=== DIRECTIVE ===
Reproduce the data below, substituting "basket icon" for every occurrence of "shopping cart icon" and leaving everything else unchanged.

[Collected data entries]

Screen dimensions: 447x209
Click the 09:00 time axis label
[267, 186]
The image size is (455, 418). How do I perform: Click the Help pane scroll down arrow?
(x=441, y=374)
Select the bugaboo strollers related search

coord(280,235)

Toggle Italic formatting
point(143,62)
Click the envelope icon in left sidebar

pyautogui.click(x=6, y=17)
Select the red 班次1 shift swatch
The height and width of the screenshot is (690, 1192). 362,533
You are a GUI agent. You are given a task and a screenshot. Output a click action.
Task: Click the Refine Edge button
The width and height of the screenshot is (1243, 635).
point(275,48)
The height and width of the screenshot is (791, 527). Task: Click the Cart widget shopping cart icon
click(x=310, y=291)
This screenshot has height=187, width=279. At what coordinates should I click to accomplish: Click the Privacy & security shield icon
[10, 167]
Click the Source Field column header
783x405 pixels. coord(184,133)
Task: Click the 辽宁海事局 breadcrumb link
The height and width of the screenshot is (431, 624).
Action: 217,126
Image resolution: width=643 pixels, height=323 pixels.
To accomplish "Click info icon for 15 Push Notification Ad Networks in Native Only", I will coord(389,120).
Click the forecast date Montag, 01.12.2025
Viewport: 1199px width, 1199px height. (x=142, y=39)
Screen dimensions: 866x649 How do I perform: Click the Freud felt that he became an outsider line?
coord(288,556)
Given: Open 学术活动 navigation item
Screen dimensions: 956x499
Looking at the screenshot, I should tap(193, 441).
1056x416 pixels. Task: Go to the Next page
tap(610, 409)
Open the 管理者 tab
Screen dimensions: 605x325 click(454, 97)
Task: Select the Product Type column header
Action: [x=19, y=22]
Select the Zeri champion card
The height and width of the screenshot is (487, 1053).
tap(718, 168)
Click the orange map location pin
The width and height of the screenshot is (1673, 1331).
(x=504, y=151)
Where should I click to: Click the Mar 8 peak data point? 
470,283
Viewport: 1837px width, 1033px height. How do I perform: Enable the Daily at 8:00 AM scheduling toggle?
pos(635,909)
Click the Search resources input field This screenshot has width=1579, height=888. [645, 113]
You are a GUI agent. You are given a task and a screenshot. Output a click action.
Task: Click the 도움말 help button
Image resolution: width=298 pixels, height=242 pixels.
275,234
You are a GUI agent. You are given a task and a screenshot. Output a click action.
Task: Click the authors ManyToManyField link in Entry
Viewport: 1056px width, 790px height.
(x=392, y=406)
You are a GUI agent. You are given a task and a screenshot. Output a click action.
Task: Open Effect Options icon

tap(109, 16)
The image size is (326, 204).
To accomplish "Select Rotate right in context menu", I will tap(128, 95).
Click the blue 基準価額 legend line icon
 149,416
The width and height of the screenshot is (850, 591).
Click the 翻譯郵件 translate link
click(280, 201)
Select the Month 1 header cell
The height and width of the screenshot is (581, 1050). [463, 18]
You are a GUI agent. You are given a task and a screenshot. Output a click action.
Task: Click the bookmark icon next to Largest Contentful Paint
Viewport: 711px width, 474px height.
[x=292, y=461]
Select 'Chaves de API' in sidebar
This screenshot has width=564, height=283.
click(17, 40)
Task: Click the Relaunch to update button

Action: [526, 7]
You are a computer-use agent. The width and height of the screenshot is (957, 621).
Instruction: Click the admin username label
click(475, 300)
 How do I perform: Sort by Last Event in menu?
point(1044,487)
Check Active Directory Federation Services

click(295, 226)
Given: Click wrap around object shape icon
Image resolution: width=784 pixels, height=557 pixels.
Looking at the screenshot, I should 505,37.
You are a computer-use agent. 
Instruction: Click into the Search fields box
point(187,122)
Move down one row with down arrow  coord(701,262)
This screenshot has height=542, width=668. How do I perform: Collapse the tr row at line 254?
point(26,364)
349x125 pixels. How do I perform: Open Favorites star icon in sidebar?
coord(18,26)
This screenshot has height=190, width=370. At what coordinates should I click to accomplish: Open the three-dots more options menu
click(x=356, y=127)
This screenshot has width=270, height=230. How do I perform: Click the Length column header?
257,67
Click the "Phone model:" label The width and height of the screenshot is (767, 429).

=== RESULT FOR THIS TASK ===
Screen dimensions: 447x209
Click the 09:00 time axis label
[267, 186]
The image size is (455, 418). How do I perform: Click the Help pane scroll down arrow?
(x=441, y=374)
Select the bugaboo strollers related search

coord(280,235)

Toggle Italic formatting
point(143,62)
Click the envelope icon in left sidebar

pyautogui.click(x=6, y=17)
Select the red 班次1 shift swatch
The height and width of the screenshot is (690, 1192). 362,533
You are a GUI agent. You are given a task and a screenshot. Output a click action.
Task: Click the Refine Edge button
The width and height of the screenshot is (1243, 635).
point(275,48)
The height and width of the screenshot is (791, 527). Task: Click the Cart widget basket icon
click(x=310, y=291)
This screenshot has height=187, width=279. At what coordinates should I click to accomplish: Click the Privacy & security shield icon
[10, 167]
Click the Source Field column header
783x405 pixels. coord(184,133)
Task: Click the 辽宁海事局 breadcrumb link
The height and width of the screenshot is (431, 624).
Action: 217,126
Image resolution: width=643 pixels, height=323 pixels.
To accomplish "Click info icon for 15 Push Notification Ad Networks in Native Only", I will coord(389,120).
Click the forecast date Montag, 01.12.2025
Viewport: 1199px width, 1199px height. (x=142, y=39)
Screen dimensions: 866x649 How do I perform: Click the Freud felt that he became an outsider line?
coord(288,556)
Given: Open 学术活动 navigation item
Screen dimensions: 956x499
Looking at the screenshot, I should tap(193, 441).
1056x416 pixels. Task: Go to the Next page
tap(610, 409)
Open the 管理者 tab
Screen dimensions: 605x325 click(454, 97)
Task: Select the Product Type column header
Action: [x=19, y=22]
Select the Zeri champion card
The height and width of the screenshot is (487, 1053).
tap(718, 168)
Click the orange map location pin
The width and height of the screenshot is (1673, 1331).
(x=504, y=151)
Where should I click to: Click the Mar 8 peak data point? 
470,283
Viewport: 1837px width, 1033px height. How do I perform: Enable the Daily at 8:00 AM scheduling toggle?
pos(635,909)
Click the Search resources input field This screenshot has width=1579, height=888. [645, 113]
You are a GUI agent. You are given a task and a screenshot. Output a click action.
Task: Click the 도움말 help button
Image resolution: width=298 pixels, height=242 pixels.
275,234
You are a GUI agent. You are given a task and a screenshot. Output a click action.
Task: Click the authors ManyToManyField link in Entry
Viewport: 1056px width, 790px height.
(x=392, y=406)
You are a GUI agent. You are given a task and a screenshot. Output a click action.
Task: Open Effect Options icon

tap(109, 16)
The image size is (326, 204).
To accomplish "Select Rotate right in context menu", I will tap(128, 95).
Click the blue 基準価額 legend line icon
 149,416
The width and height of the screenshot is (850, 591).
Click the 翻譯郵件 translate link
click(280, 201)
Select the Month 1 header cell
The height and width of the screenshot is (581, 1050). [463, 18]
You are a GUI agent. You are given a task and a screenshot. Output a click action.
Task: Click the bookmark icon next to Largest Contentful Paint
Viewport: 711px width, 474px height.
[x=292, y=461]
Select 'Chaves de API' in sidebar
This screenshot has width=564, height=283.
click(17, 40)
Task: Click the Relaunch to update button

Action: [526, 7]
You are a computer-use agent. The width and height of the screenshot is (957, 621).
Instruction: Click the admin username label
click(475, 300)
 How do I perform: Sort by Last Event in menu?
point(1044,487)
Check Active Directory Federation Services

click(295, 226)
Given: Click wrap around object shape icon
Image resolution: width=784 pixels, height=557 pixels.
Looking at the screenshot, I should 505,37.
You are a computer-use agent. 
Instruction: Click into the Search fields box
point(187,122)
Move down one row with down arrow  coord(701,262)
This screenshot has height=542, width=668. How do I perform: Collapse the tr row at line 254?
point(26,364)
349x125 pixels. How do I perform: Open Favorites star icon in sidebar?
coord(18,26)
This screenshot has height=190, width=370. At what coordinates should I click to accomplish: Open the three-dots more options menu
click(x=356, y=127)
This screenshot has width=270, height=230. How do I perform: Click the Length column header?
257,67
Click the "Phone model:" label The width and height of the screenshot is (767, 429).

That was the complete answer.